Treasury Wine Estates: Positive investment thesis hasn’t changed
About the author:
- Author name:
- By Belinda Moore
- Job title:
- Senior Analyst
- Date posted:
- 18 October 2021, 10:00 AM
- Sectors Covered:
- Agriculture, Food & Beverage, Travel and Chemicals
- Unsurprisingly, COVID has continued to impact some of TWE’s key channels, particularly the higher margin ones. However, with key markets starting to reopen, we expect sales to improve from here. We also highlight that TWE is performing well in what it can control and in markets not impacted by COVID.
- TWE reiterated its medium-term growth targets - sustainable top-line growth, high single-digit earnings growth pa, materially higher margins and ROCE.
- The new divisional operating model is already seeing tangible signs of improvement across the brands. We continue to believe that this structure will achieve demerger type benefits without the additional costs. It also allows the market to properly value the iconic Penfolds brand.
- We believe that the strategies TWE has in place will deliver solid earnings growth over coming years. Recent share price weakness represents a great buying opportunity in this high quality company. Add maintained.
AGM update: 1Q is impacted by COVID but executing on the controllables
At its AGM, TWE provided a brief 1Q22 trading update. Despite the recovery of some channels being slightly behind expectations given COVID restrictions and ongoing global logistics and supply chain issues, TWE said that overall, it is pleased with the business’s 1Q22 underlying performance.
Analysis: 1Q had some COVID impacts; more markets should reopen in 2Q
Due to COVD restrictions, TWE’s higher margin channels such as duty free, cellar doors and on-premise have been either closed or disrupted. Specifically, in the US, re-openings have continued at a gradual pace, but on-premise depletions growth has been slower than expected due to the delta variant.
In Australia, lockdowns in Sydney and Melbourne closed the on-premise channel, delaying the company’s execution plans outside of the large retailers. In Asia, there continues to be significant disruptions to key luxury sales channels across large parts of the region.
Retail and e-commerce channels continue to perform strongly, albeit with moderating growth rates compared to the pcp which had COVID pantry stocking.
Penfolds has continued to see positive momentum including in Asia (ex-China) which has seen depletions of 19% in the three months to August. We view this as a strong outcome given many parts of Asia were severely impacted by COVID.
Treasury Americas growth portfolio has grown at 3% which is well in excess of the category which has declined by 5%. Treasury Premiums Brands has continued to benefit from portfolio premiumisation which has delivered 1Q22 NSR/case growth.

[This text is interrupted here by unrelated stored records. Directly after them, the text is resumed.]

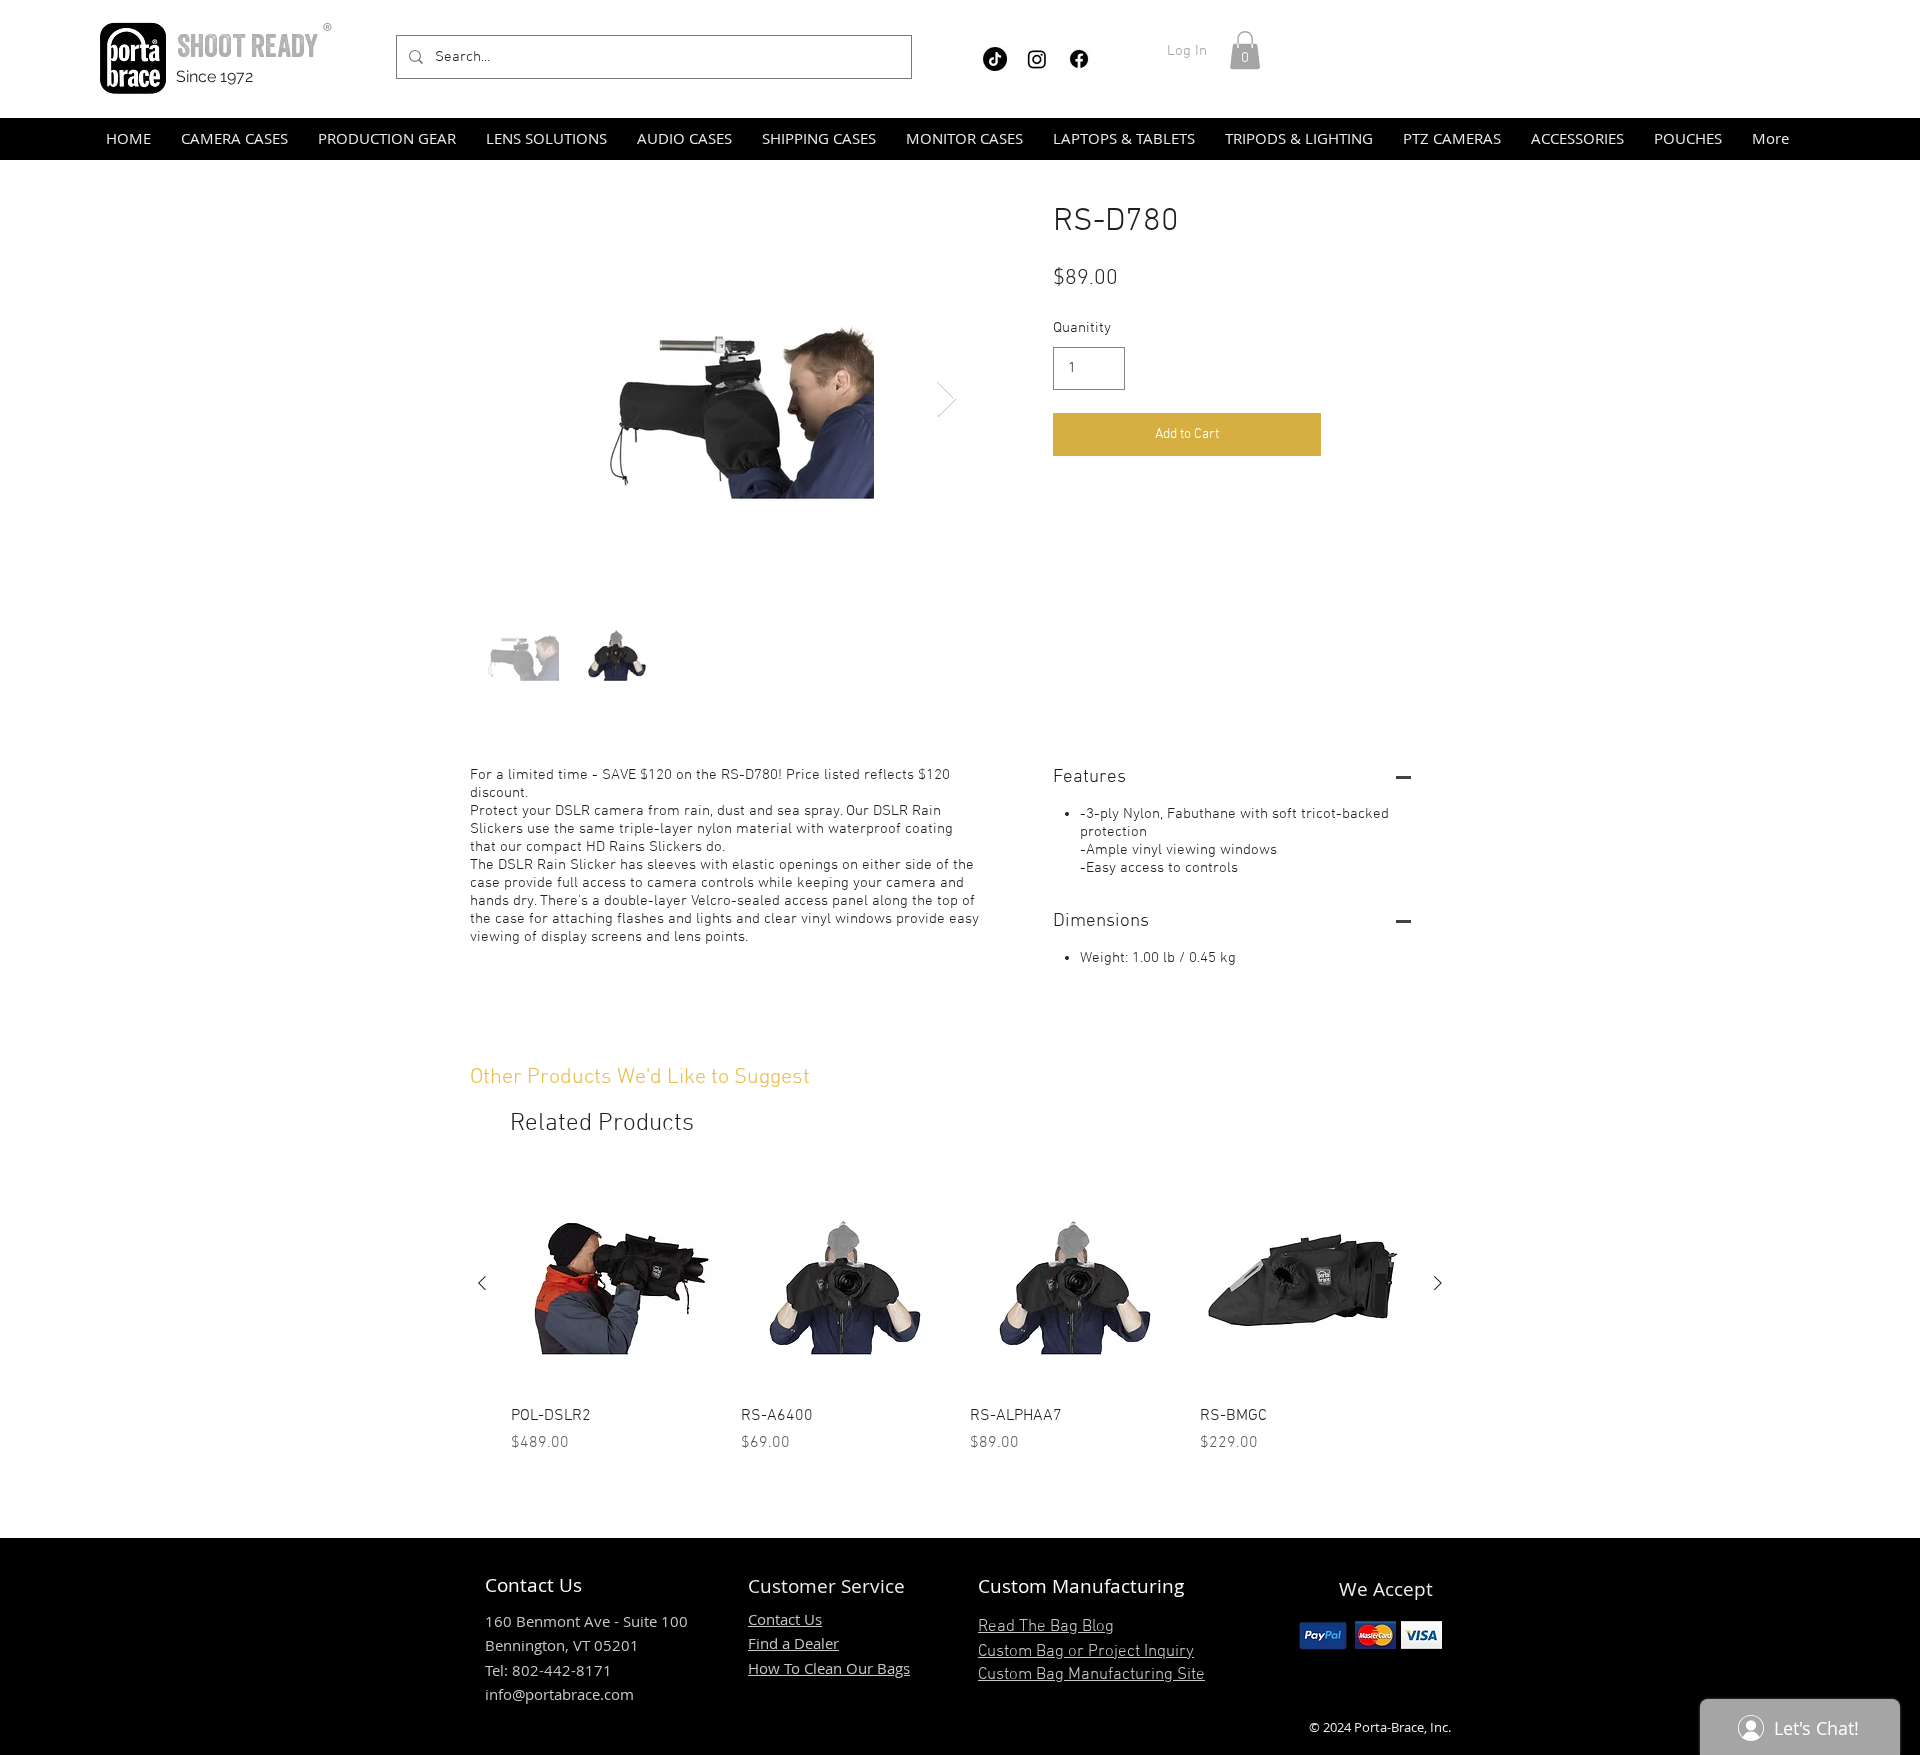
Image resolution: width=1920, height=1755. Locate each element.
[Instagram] (1037, 59)
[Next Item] (946, 399)
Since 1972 (214, 76)
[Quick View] (616, 1284)
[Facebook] (1079, 59)
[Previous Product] (482, 1283)
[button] (1245, 50)
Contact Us (785, 1619)
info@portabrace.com (559, 1694)
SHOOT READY (247, 45)
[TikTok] (995, 59)
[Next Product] (1438, 1283)
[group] (960, 1317)
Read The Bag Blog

Outlook: well placed as channels reopen and strategic initiatives deliver
No formal FY22 guidance was provided. TWE said that it is positive on the outlook given the continuing momentum behind its premium portfolios. Management remains confident that as vaccination programs pick up and restrictions ease across its key premium and luxury wine sales channels, it is well placed to deliver earnings growth.
A number of its key markets are starting to reopen in the 2Q22 and reduced travel restrictions should support a return of duty free sales.
TWE’s new divisional operating model is now in place and is aimed at maximising the benefits of a separate focus across its brand portfolios, rather than regions.
We think its new structure is essentially trying to create the benefits of a demerger without actually demerging. TWE is now better positioned to take advantage of previously untapped growth opportunities across the globe, including M&A.
Forecasts: we make only minor revisions; expect strong growth from 2H22
Given COVID impacts on the 1Q22, we have reduced our FY22/23/24 EBITS forecasts by 1.9%/0.7%/0.7%. Our new FY22 EBITS forecast is A$524.6m, up 2.8% on FY21A. However, if we adjust FY21 for the 1H China result and proforma the Americas for the sale of the commercial portfolio, we forecast TWE to generate 25% EBITS growth in FY22.
We forecast solid double digit EBITS growth in FY23 and FY24 from materially lower COGS, a full COVID recovery, benefits from its new operating model and Penfolds reallocation strategy.
Following forecast changes, our SOTP valuation has fallen to (login to view). We think that TWE is well placed to deliver strong earnings growth when its key channels fully reopen.
The stock has been oversold and is looking good value trading on an FY23 PE of 22.2x compared to its long-term average of 25x.